Polemik pondok pesantren Al-Zaytun di Kabupaten Indramayu, Jawa Barat masih terus bergulir. Lantas apa tanggapan masyarakat yang berada di sekitar ponpes yang dipimpin Panji Gumilang tersebut.
detikJabar coba menyusuri perkampungan di Desa Mekarjaya, Kecamatan Gantar, Kabupaten Indramayu yang merupakan daerah penyangga ponpes Al-Zaytun. Tidak sedikit warga yang masih memperbincangkan soal polemik pondok pesantren di kota mangga itu.
Salah satunya diungkapkan oleh Ongki (34), saat ditanya, pria itu mengaku keberadaan Al-Zaytun di Desa Mekarjaya tidak memiliki manfaat apapun. Diantaranya ia menyinggung soal jalan rusak di sekitar gerbang Utara Al-Zaytun.
SCROLL TO CONTINUE WITH CONTENT
"Keberadaan Al-Zaytun menurut saya warga di sini mah itu gak ada manfaatnya ya buat warga sekitar. Ya lihat saja di pintu Utara yah jalannya kan begitu rusak udah bertahun-tahun. Gak tahu tuh apa karena ada gerbang Al-Zaytun, soalnya pas yang di Selatan juga dulu sama dibiarkan saja. Setelah pindah sekarang dibangun," ujar Ongki ditemui di blok BBT Desa Mekarjaya, Rabu (28/6/2023).

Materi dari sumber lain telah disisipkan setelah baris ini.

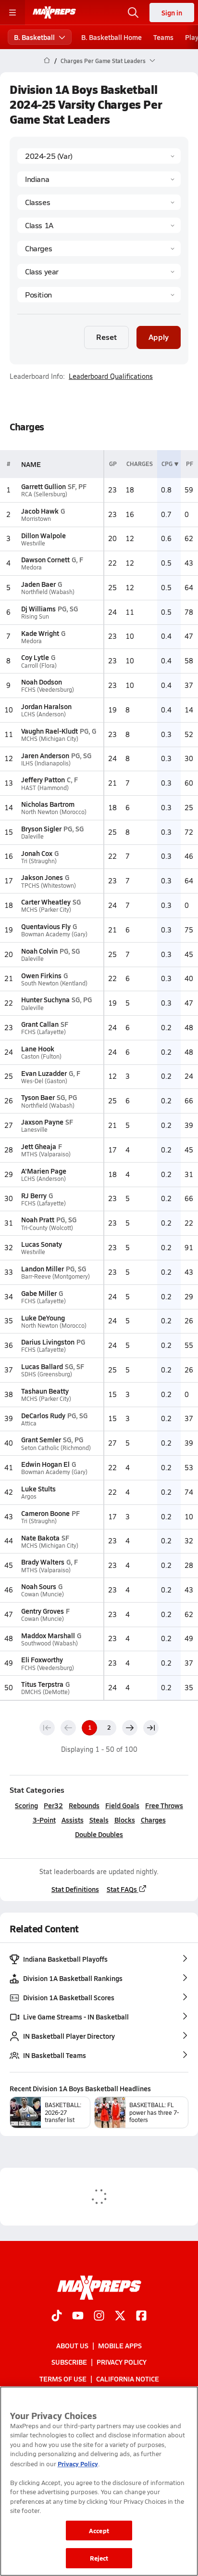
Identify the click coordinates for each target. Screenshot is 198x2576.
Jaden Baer (38, 584)
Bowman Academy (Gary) (54, 934)
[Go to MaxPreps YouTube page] (78, 2316)
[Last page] (151, 1727)
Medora (31, 567)
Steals (99, 1819)
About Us (72, 2345)
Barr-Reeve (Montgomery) (55, 1276)
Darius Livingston (47, 1341)
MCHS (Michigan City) (49, 738)
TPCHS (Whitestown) (48, 885)
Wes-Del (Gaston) (44, 1081)
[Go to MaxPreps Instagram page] (99, 2316)
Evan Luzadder (44, 1073)
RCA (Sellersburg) (44, 494)
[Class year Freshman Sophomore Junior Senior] (99, 271)
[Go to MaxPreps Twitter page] (120, 2316)
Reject (99, 2558)
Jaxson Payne (42, 1121)
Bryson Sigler (41, 828)
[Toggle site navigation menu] (12, 12)
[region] (99, 2481)
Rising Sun (35, 616)
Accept (99, 2530)
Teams (163, 37)
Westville (33, 543)
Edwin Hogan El (45, 1464)
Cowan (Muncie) (42, 1594)
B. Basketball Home (111, 37)
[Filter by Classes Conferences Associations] (99, 202)
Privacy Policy (122, 2362)
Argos (29, 1496)
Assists (73, 1819)
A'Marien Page (43, 1171)
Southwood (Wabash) (49, 1643)
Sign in (171, 12)
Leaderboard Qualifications (111, 376)
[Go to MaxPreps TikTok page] (56, 2316)
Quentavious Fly (46, 926)
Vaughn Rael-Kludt (49, 731)
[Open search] (133, 12)
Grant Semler (41, 1439)
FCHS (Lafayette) (43, 1032)
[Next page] (129, 1727)
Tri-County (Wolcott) (47, 1227)
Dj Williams (38, 608)
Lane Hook (37, 1048)
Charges (153, 1819)
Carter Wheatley (46, 901)
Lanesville (34, 1129)
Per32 (53, 1805)
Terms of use (63, 2378)
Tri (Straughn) (39, 861)
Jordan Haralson (46, 706)
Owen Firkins (41, 975)
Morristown (36, 518)
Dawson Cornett (45, 559)
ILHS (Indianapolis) (46, 763)
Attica (29, 1423)
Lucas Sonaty (41, 1244)
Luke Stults (38, 1488)
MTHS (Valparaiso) (46, 1154)
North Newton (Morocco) (54, 812)
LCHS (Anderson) (43, 714)
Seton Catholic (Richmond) (56, 1447)
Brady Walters (42, 1561)
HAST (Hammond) (45, 787)
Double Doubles (99, 1834)
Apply (158, 336)
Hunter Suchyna (45, 999)
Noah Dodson (41, 681)
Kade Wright (40, 633)
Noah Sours (38, 1586)
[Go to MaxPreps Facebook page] (141, 2316)
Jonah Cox (36, 853)
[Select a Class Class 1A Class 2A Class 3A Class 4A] (99, 225)
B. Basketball (34, 37)
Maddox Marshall (48, 1635)
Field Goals (122, 1805)
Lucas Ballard (42, 1366)
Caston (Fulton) (41, 1056)
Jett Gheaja (38, 1146)
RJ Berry (34, 1195)
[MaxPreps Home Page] (46, 60)
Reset (106, 336)
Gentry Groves (42, 1611)
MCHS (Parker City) (46, 909)
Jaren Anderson (45, 755)
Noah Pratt (37, 1219)
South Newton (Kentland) (54, 983)
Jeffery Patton (43, 779)
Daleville (32, 836)
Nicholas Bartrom (47, 804)
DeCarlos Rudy (43, 1415)
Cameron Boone (45, 1513)
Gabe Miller (39, 1293)
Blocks (124, 1819)
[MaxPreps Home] (54, 12)
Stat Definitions (75, 1889)
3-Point (44, 1819)
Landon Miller (42, 1268)
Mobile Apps (120, 2345)
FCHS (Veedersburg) (47, 689)
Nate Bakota (40, 1537)
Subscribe (69, 2362)
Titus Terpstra (42, 1684)
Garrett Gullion (43, 486)
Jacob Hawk (40, 511)
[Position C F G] (99, 294)
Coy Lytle (35, 657)
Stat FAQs (122, 1889)
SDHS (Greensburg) (46, 1374)
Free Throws (164, 1805)
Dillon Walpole (43, 535)
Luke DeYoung (43, 1317)
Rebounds (84, 1805)
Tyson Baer (38, 1097)
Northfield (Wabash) (47, 591)
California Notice (127, 2378)
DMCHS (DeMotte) (45, 1692)
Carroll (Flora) (39, 665)
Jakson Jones (42, 877)
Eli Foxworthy (42, 1659)
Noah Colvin (39, 951)
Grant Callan (40, 1024)
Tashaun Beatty (45, 1391)
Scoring (26, 1805)
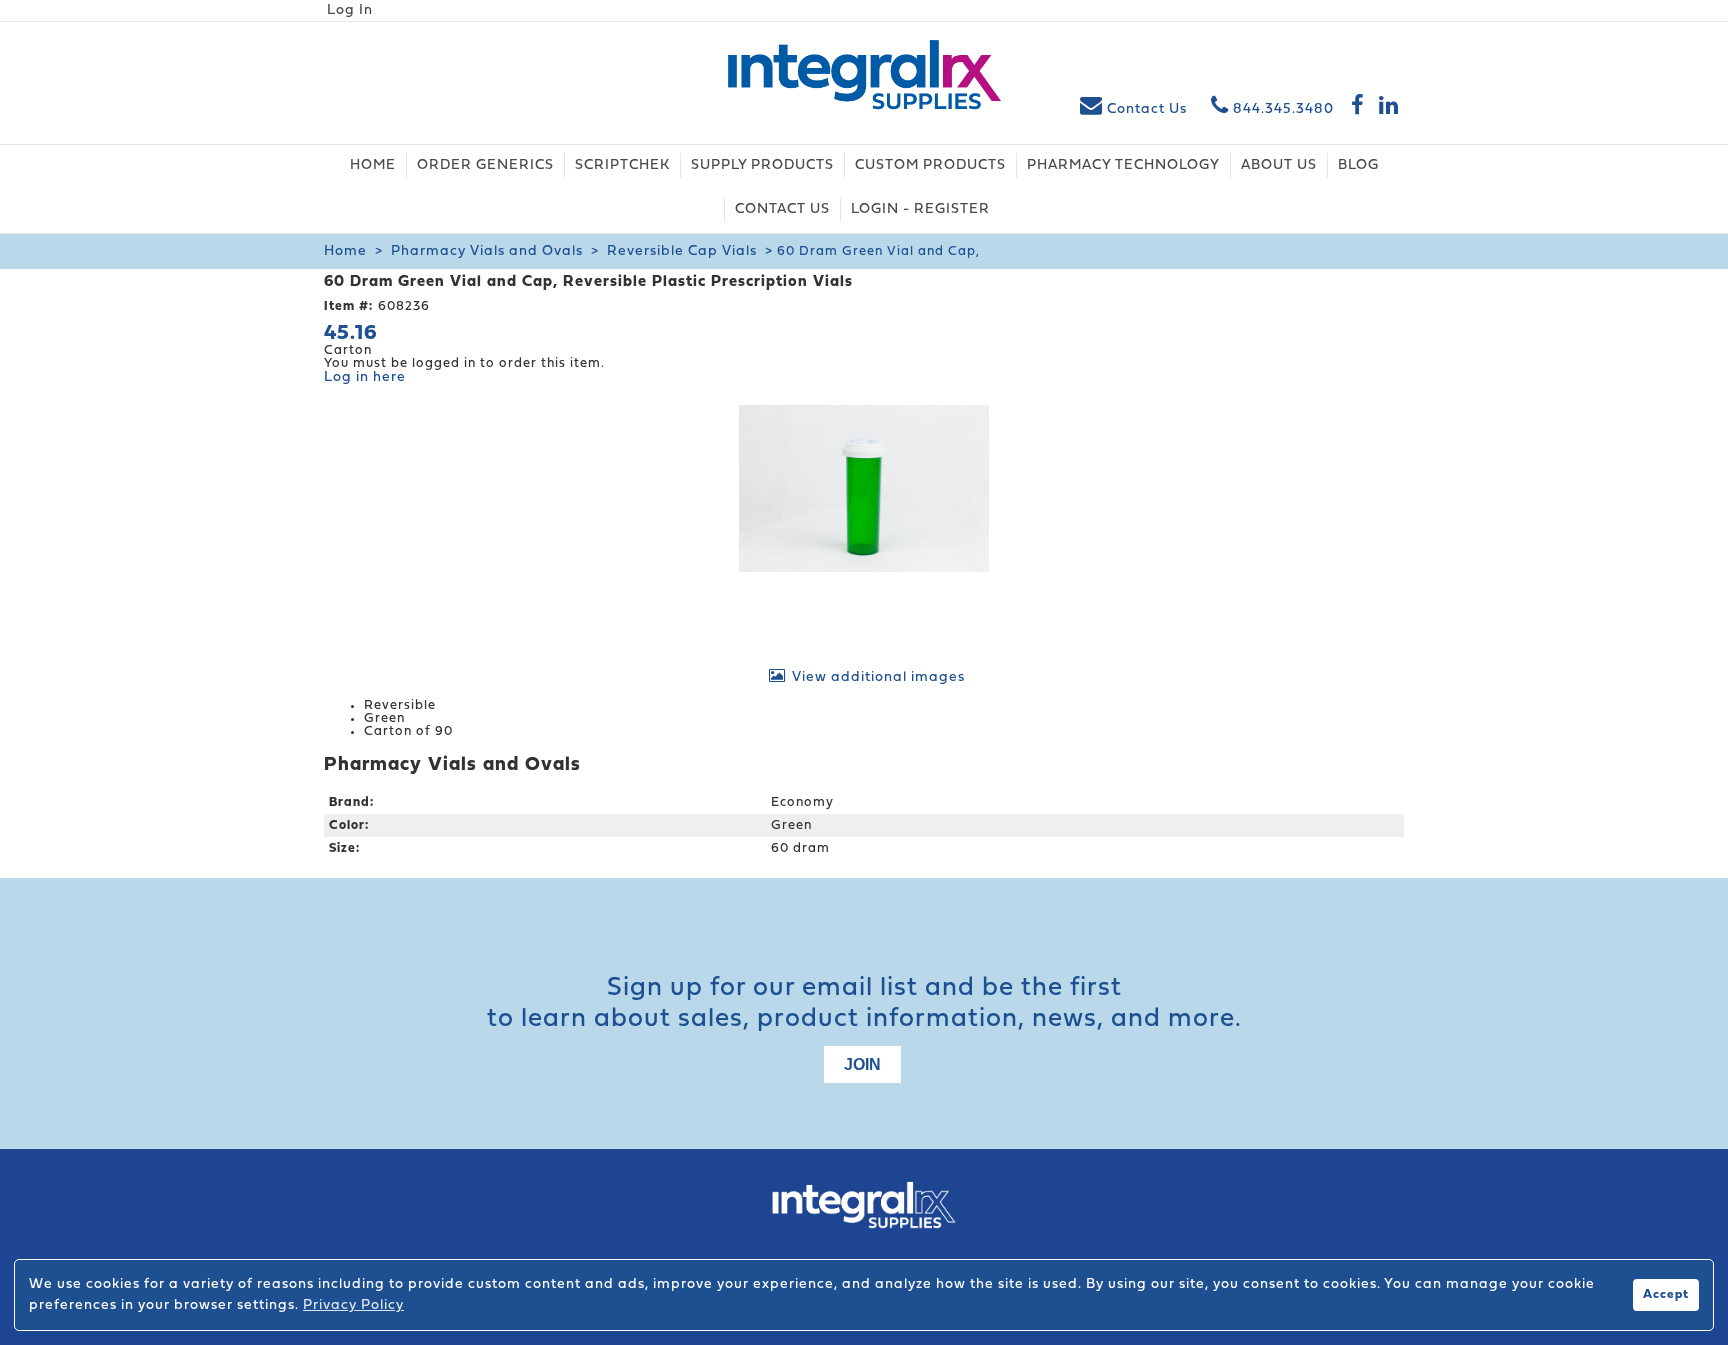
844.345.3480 (1281, 109)
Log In (350, 10)
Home (345, 251)
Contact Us (1147, 109)
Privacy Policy (353, 1305)
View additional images (878, 677)
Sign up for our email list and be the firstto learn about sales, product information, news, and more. (864, 1004)
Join (862, 1064)
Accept (1666, 1295)
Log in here (365, 377)
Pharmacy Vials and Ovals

Diceritakan Ongki, bahwa sebelum mulai pembangunan sekira tahun 1991 lalu, area Al-Zaytun yang begitu luas itu diantaranya jadi tempat Ongki menggembala. Ia pun sempat mendengar bahwa lokasi yang penuh perkebunan dan persawahan itu bakal dibangun sebuah perusahaan.
"Kalau dulu saya juga tahun 91 kalau gak salah, saya ngangon (gembala) di situ, ya tempat bermain saya di situ. Tahunya buat dibangun PT bukan pesantren ya industri lah,"
Bahkan lanjut Ongki, ia sempat berharap banyak terkait pembangunan pabrik. Sebab ia berpikir bisa bekerja dan mendapatkan penghasilan dengan berdirinya pabrik. Namun, Ongki saat itu tidak menyangka bahwa yang dibangun ternyata sebuah pondok pesantren.
"Ya kita warga di sini kan berharap bisa bekerja di situ, bisa dapat penghasilan dengan adanya pabrik ternyata itu pesantren Al-Zaytun," ungkapnya.
![]() |
Bahkan, Ongki mengaku orang tuanya dulu terpaksa ikut menjual lahan kepada Sandrem (Sebutan Al-Zaytun dulu). Hal itu dilakukan secara terpaksa lantaran pemilik lahan di sekitarnya sudah melepas lahannya.
"Ya mau tidak mau ya dijual ya orang lain juga dijual orang ditingker (dijual semua sekeliling nya). Ya terpaksa karena yang di sampingnya kan dijual," kata Ongki.
Ketika itu, lahan milik ibunya seluas 150 Bata dibayar Rp1.200.000. Penjualan lahan oleh warga ke Al-Zaytun itu dilakukan sekitar tahun 1990 lalu.
"Ya orang tua saya juga kan menjual lahan ke Sandrem, dulu kan namanya Sandrem. Jadi ada lahan 150 Bata kalau gak salah, cuman dibayar waktu itu Rp1.200.000, kalau gak salah ya tahun 90an," jelasnya.
"Waktu saya masih kecil inget aja tuh buat beli sepeda, sepeda juga masih ada, cuma dapet sepeda aja itu tuh harganya Rp900 Ribu dulu. Iya masih ada," imbuhnya.
Namun, setelah kawasan ponpes itu beroperasi, warga sekitar sulit mengakses area tersebut. "Saya kan gembala di situ ya gak boleh masuk jadi dibatas pagar aja. Ya di usir," ujar Ongki.
Dengan fenomena viralnya Al-Zaytun, ia berharap pemerintah segera bertindak. "Ya kan udah jelas, di situ kan udah viralin sendiri ya, bukan di viralin tapi viral sendiri buka tabir sendiri jadi warga juga udah tahu. Mending pemerintah turun lah, bubarkan kalau bisa karena tidak ada manfaatnya," pungkasnya.